### WHAT IS REQUIRED
The lines to copy are those holding the string "beside" in the entries below.

┌─ DATA SHOWN

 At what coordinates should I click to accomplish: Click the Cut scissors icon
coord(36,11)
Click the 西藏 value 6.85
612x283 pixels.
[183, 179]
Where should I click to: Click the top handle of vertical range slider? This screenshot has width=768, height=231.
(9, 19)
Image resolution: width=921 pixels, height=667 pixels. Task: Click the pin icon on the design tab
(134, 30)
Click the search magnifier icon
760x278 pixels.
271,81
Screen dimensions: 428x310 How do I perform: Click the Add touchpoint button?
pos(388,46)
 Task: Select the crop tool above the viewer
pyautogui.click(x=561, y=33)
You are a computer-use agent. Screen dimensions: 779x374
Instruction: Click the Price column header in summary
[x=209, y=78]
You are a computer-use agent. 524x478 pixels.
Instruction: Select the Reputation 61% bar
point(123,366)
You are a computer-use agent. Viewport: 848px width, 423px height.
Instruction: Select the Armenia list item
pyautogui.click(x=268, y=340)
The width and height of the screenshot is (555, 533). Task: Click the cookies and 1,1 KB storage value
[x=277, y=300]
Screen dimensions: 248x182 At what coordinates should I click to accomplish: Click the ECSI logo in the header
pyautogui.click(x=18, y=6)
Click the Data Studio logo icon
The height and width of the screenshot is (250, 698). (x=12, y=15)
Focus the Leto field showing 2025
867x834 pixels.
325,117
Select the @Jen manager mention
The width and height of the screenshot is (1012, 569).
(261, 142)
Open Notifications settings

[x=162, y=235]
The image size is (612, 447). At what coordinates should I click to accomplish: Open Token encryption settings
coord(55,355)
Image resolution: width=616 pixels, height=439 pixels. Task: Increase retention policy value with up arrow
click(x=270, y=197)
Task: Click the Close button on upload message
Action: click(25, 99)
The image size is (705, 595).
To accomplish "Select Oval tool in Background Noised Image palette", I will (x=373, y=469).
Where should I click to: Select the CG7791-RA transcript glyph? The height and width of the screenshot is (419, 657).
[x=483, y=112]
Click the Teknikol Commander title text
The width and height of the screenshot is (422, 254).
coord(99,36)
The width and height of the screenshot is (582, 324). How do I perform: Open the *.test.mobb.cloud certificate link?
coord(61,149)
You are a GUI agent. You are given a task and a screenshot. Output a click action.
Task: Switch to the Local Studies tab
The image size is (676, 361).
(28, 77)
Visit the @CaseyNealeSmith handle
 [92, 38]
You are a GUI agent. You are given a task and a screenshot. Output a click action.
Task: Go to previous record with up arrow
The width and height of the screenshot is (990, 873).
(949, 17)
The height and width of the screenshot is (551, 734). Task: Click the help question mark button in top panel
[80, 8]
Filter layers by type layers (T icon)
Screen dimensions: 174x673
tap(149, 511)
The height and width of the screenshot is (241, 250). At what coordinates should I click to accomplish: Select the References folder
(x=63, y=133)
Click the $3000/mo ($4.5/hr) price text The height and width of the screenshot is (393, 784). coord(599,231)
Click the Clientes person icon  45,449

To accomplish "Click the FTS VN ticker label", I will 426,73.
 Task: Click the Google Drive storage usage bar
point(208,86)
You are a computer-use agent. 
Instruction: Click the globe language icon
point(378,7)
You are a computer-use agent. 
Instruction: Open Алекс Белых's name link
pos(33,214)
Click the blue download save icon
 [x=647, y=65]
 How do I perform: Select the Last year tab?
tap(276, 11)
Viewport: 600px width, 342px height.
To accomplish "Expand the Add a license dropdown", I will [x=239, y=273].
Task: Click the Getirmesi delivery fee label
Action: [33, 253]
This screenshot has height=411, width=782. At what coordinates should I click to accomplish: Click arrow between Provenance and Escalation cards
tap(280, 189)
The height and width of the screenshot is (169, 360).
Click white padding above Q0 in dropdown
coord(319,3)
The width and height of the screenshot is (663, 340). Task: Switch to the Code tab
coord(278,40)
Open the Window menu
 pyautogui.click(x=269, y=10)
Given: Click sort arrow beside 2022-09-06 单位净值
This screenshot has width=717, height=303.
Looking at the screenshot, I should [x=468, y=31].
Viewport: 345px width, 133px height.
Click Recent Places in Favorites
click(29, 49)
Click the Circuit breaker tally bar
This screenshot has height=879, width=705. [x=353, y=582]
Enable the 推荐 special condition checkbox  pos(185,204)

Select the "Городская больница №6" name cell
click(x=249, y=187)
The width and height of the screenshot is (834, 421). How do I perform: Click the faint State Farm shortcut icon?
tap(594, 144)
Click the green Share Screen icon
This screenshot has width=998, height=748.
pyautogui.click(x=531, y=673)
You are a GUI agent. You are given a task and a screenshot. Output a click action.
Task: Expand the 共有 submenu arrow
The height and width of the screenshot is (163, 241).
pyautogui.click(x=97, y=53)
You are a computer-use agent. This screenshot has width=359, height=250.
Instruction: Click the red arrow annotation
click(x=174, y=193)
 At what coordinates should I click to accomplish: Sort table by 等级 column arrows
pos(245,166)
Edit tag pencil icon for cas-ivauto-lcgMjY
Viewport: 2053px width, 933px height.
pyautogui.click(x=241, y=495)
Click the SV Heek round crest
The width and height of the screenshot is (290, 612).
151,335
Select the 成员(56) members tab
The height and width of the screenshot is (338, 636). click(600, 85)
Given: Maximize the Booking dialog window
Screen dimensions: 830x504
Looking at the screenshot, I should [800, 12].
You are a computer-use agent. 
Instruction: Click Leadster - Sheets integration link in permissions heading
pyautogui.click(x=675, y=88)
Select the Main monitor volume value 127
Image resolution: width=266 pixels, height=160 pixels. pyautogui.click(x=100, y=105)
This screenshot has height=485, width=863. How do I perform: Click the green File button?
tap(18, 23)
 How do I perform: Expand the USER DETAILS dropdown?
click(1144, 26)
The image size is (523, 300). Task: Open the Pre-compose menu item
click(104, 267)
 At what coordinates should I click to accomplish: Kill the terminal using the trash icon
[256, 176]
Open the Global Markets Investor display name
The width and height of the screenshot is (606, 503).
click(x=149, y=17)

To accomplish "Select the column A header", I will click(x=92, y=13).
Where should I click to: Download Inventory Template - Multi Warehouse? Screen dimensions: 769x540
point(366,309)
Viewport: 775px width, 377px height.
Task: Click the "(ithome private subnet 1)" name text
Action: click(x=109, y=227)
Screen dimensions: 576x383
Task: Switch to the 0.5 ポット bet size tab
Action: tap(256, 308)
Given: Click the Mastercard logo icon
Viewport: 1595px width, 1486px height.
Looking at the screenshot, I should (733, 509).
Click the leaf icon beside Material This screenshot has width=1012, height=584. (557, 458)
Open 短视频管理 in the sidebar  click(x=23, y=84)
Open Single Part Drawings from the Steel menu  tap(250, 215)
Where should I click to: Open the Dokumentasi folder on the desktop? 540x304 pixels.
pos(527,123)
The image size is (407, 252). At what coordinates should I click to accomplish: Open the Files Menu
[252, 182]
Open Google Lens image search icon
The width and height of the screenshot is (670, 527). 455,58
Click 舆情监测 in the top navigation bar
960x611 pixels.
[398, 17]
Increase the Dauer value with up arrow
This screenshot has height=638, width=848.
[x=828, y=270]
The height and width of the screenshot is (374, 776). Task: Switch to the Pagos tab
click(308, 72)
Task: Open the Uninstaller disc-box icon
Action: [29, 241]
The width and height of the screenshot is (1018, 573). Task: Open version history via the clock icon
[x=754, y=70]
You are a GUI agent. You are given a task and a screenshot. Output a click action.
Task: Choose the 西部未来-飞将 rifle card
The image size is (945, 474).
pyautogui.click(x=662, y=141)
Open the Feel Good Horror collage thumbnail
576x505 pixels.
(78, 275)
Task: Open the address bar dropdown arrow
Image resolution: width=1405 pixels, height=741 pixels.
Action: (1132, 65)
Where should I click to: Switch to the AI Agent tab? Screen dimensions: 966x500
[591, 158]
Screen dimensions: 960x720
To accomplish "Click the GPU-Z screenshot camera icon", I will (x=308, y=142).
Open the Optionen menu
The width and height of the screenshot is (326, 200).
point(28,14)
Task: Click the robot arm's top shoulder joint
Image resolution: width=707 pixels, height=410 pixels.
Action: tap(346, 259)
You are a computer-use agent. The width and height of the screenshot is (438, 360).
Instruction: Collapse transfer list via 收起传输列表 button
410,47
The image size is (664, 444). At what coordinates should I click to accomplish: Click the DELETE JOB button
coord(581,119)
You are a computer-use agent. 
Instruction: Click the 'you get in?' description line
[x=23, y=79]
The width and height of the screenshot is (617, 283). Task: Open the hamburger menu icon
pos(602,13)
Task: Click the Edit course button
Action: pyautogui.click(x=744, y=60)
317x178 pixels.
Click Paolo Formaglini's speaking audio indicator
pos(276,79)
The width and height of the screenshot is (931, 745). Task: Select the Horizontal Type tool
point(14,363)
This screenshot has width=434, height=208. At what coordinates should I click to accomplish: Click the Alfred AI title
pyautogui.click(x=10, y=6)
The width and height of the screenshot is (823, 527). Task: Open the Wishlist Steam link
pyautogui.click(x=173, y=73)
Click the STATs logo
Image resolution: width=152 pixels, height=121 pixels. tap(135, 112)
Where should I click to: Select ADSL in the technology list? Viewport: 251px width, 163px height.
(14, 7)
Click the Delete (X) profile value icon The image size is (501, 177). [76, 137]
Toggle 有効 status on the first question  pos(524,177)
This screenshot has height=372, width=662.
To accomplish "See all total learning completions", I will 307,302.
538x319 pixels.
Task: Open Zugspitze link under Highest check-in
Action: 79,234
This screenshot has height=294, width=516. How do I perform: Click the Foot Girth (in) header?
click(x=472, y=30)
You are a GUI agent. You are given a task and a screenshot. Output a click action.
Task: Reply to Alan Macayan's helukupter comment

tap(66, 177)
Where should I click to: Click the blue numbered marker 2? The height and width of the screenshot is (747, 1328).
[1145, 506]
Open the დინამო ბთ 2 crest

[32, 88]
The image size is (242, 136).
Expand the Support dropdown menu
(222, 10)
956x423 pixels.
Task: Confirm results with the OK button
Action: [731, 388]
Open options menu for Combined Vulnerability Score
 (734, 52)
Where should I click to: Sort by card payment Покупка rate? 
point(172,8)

└─

### EXERCISE RESULT
Given: Click sort arrow beside 2022-09-06 单位净值
Click the leaf icon beside Material This screenshot has width=1012, height=584. (557, 458)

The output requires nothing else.